___ Raw data ___

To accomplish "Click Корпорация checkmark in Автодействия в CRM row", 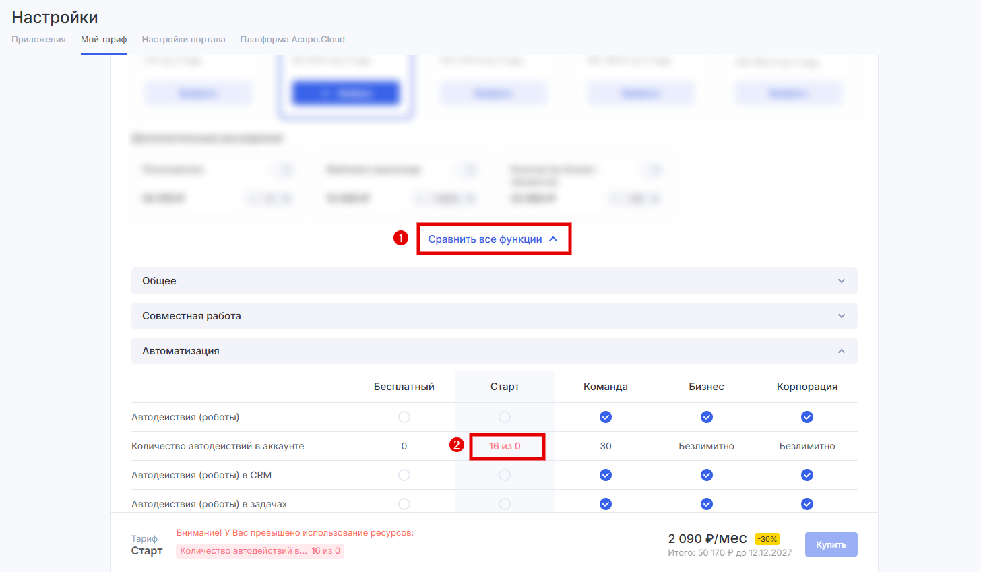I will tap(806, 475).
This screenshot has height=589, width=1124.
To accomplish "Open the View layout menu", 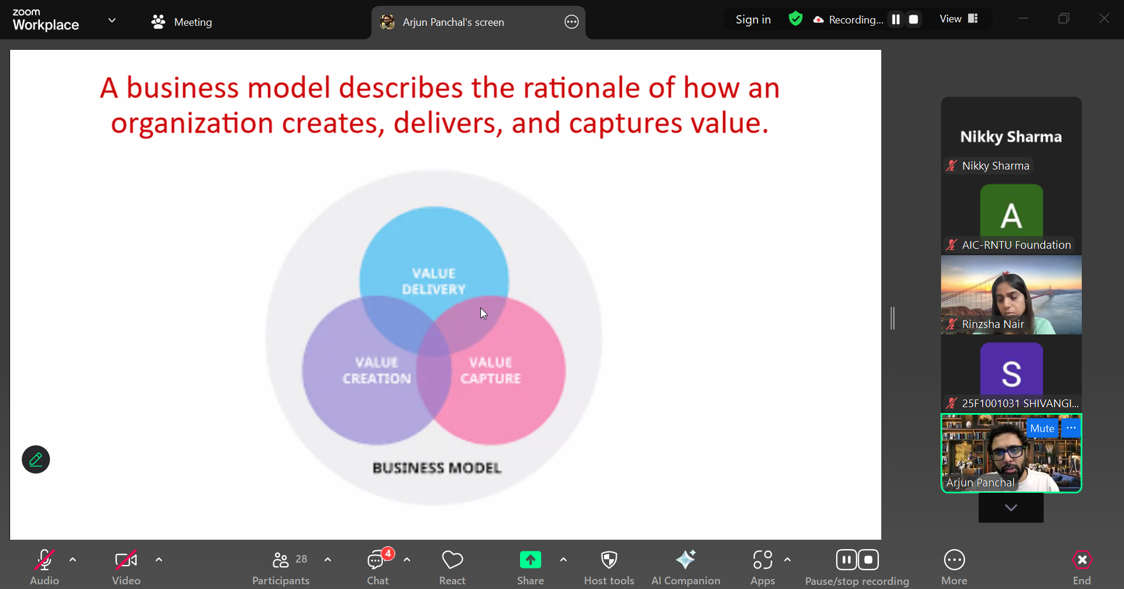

___
___ Raw data ___

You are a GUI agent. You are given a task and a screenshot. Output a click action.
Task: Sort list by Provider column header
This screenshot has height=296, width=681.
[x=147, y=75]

___

## Directions for this task
Once the line with "This screenshot has height=589, width=1124." is found in the data above, reproduce it and each line after it exactly, through the line with "the View layout". Omit the pictures.

## Task output
This screenshot has height=589, width=1124.
To accomplish "Open the View layout menu", 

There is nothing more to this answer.